Applicability and Limitations

The cost approach is particularly important when a lack of market activity limits the usefulness of the sales comparison approach. When the physical characteristics of comparable properties differ significantly, the relative values of these characteristics can sometimes be identified more precisely with the cost approach than with the sales comparison approach. Because the cost approach requires that land and improvements be valued separately, it is also useful in appraisals for insurance purposes.

Income Capitalization Approach

An investor who purchases income-producing real estate is essentially trading present dollars for the expectation of receiving future dollars. The income capitalization approach uses mathematical procedures (discounted cash flow analysis) to analyze a property's capacity to generate benefits (usually monetary) and convert these benefits into an indication of present value.

The principal of anticipation is fundamental to the income capitalization approach. Because value is created by the expectation of benefits to be derived in the future, value may be defined as the present worth of all rights to these future benefits. All income capitalization techniques attempt to consider anticipated future benefits and estimate their present value.

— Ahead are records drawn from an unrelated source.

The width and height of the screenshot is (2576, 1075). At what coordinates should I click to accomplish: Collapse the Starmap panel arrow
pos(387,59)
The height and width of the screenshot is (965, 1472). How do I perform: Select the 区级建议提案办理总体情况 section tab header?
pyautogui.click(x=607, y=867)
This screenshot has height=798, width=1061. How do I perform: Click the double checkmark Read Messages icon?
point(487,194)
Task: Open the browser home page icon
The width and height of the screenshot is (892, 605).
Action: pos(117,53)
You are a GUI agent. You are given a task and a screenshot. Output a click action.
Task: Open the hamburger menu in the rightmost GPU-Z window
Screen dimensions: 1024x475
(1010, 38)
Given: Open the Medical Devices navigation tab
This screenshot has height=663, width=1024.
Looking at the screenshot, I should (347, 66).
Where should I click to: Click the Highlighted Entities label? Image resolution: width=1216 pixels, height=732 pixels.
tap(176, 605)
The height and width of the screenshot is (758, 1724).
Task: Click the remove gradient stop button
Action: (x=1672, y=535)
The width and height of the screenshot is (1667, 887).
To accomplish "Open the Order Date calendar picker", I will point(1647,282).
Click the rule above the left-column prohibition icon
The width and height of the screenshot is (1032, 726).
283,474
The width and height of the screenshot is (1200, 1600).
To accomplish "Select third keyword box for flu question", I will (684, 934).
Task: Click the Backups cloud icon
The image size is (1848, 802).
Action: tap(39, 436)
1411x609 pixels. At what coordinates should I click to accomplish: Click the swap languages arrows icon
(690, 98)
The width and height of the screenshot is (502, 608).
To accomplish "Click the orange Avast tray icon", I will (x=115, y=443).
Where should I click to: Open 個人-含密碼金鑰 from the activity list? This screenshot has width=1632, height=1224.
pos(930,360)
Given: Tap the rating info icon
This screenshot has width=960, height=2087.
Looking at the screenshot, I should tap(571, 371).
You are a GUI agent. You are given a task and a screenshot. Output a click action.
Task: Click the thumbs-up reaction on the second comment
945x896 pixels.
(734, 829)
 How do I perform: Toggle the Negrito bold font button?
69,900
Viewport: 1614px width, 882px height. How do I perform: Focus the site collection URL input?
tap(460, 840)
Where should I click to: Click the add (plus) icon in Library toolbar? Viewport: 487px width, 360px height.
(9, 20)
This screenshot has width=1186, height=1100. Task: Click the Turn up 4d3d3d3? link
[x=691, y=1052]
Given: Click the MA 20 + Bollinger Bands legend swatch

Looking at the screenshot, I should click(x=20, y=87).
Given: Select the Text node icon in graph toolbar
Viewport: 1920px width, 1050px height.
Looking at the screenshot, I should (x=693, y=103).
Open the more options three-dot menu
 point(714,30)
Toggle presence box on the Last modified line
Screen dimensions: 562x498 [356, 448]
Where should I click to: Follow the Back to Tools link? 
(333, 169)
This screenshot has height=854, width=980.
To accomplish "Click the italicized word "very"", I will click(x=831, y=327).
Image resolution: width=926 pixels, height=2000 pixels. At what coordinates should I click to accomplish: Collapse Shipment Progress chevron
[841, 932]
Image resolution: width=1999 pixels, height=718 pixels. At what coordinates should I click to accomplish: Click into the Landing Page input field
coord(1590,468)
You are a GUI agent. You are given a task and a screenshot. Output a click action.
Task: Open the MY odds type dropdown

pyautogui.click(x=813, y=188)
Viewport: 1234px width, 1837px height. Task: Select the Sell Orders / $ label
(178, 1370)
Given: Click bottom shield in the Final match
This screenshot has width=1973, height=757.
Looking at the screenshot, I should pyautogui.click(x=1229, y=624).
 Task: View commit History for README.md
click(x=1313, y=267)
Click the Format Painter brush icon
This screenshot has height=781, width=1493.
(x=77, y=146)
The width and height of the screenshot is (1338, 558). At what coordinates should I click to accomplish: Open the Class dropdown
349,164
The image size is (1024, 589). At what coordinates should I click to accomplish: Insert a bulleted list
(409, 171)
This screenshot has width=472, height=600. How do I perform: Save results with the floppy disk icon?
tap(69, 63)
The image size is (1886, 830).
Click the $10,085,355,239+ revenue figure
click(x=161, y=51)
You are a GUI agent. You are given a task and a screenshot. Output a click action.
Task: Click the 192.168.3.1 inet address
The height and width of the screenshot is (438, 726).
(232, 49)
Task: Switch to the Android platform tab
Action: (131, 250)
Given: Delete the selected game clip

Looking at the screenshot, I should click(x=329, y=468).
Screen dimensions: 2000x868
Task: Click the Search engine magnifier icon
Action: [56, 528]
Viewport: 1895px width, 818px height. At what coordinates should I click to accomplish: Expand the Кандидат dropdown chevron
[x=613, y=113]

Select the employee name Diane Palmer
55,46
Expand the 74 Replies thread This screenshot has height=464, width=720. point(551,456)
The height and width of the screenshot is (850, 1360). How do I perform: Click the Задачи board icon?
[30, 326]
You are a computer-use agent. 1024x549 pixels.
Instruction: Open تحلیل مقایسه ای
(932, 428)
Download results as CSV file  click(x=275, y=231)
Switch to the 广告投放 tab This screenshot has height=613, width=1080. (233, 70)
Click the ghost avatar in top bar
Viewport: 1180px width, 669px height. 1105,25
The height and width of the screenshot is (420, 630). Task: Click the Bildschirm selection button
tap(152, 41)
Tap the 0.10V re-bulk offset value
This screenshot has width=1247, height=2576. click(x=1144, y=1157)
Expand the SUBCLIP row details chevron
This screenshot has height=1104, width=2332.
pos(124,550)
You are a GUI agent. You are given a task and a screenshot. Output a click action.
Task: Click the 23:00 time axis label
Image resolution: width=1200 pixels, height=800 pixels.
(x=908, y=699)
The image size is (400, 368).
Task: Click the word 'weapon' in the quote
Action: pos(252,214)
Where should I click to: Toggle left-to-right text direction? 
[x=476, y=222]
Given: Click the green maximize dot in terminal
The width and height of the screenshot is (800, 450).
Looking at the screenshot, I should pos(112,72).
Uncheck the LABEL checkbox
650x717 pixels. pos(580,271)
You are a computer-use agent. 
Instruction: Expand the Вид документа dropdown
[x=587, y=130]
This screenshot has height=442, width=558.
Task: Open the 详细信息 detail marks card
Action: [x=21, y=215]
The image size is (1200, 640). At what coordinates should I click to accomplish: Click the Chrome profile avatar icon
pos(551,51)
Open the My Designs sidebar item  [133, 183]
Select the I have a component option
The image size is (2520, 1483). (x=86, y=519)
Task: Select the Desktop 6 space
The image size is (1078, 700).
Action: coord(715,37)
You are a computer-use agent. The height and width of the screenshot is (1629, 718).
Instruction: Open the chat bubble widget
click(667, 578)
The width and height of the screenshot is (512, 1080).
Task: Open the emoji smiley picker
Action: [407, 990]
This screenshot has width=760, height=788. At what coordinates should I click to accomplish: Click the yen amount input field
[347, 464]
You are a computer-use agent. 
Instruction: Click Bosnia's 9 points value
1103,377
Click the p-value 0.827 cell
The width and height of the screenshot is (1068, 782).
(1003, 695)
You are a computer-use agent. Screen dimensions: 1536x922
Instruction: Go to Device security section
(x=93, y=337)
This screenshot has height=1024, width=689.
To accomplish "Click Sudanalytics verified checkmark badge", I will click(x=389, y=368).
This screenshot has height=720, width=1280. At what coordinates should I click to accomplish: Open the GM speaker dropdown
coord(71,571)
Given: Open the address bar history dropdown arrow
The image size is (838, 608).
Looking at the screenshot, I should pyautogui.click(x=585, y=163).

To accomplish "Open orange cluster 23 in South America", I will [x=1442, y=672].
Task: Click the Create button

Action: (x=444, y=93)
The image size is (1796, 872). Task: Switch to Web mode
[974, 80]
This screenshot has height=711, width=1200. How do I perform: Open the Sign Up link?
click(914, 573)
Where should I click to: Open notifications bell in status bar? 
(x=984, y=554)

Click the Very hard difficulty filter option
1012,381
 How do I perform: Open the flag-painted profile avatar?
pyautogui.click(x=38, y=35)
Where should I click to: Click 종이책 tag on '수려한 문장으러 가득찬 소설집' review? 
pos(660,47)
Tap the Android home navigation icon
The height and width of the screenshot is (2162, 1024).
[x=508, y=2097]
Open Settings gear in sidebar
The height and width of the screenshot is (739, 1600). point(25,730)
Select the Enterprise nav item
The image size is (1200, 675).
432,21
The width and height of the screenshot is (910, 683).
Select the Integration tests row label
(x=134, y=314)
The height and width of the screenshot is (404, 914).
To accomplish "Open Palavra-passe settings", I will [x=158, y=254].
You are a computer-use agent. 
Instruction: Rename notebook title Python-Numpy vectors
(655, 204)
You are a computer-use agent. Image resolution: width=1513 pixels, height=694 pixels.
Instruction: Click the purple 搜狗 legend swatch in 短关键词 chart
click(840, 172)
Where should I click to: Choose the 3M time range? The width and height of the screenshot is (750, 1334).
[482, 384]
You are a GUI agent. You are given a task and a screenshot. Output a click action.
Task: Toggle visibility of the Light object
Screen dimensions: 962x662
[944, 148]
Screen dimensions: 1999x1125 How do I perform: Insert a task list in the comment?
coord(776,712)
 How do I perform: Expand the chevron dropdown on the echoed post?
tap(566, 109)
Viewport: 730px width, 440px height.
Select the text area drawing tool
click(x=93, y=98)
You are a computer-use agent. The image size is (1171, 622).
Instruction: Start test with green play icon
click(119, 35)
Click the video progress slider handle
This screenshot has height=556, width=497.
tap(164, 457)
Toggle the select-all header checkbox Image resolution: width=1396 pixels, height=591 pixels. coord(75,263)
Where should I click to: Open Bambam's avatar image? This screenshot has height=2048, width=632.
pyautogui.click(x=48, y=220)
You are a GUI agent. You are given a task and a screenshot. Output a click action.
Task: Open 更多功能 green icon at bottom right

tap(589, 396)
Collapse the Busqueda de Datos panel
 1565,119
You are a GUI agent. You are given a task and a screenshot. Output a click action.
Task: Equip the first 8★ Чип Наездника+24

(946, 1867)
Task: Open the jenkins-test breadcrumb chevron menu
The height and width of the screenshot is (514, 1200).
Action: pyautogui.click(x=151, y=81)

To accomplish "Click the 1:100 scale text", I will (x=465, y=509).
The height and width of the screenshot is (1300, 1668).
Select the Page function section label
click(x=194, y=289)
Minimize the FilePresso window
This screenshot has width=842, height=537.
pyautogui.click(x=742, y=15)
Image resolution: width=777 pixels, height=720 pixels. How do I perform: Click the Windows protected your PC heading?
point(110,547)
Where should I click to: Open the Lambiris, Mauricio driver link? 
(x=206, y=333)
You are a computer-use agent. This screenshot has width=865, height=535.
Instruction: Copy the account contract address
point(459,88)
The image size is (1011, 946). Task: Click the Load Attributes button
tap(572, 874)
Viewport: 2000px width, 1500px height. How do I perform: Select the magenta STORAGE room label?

The anticipation of receiving future benefits creates value, but the possibility of losing future benefits detracts from value. Appraisers must recognize investor's attitudes in analyzing market evidence, projecting future benefits, and applying capitalization procedures. Investors expect to earn a higher rate of return on investments that are riskier. This should be reflected in the discount rate used by the appraiser.

The techniques used to value the merchantable timber, non-merchantable timber and land are based on discounted cash flow analysis:

Merchantable Timber — The merchantable timber is valued by calculating net present value based on a harvest (management) plan for the subject property. The process starts with the stumpage rate (dollars/MBF) from the cost approach. Real stumpage appreciation and biological growth is factored in for each harvest period. Then the future value of each harvest is discounted to present time.

Non-Merchantable Timber, Land and Other Uses — The non-merchantable timber, land and other uses are valued by calculating net present value of all future cash flows by class (stand) type. First the future income by harvest period for each class and appropriate number of periods is calculated then discounted to present time. The future value of all periodic expenses, by class, is calculated and discounted to present time. All annual costs are discounted to the present. The final value of non-merchantable timber, land and other uses is determined by subtracting the present value of all expenses and costs from the present value of all income.

Applicability and Limitations

Future values cannot be known with certainty, but the discounting process weighs the near term cash flows more heavily than those that will occur in the more distant future. This makes the choice of the discount rate very critical.

The analysis of cost and sales data is an integral part of the income capitalization approach, and capitalization techniques are frequently employed in the sales comparison and cost approaches to valuation.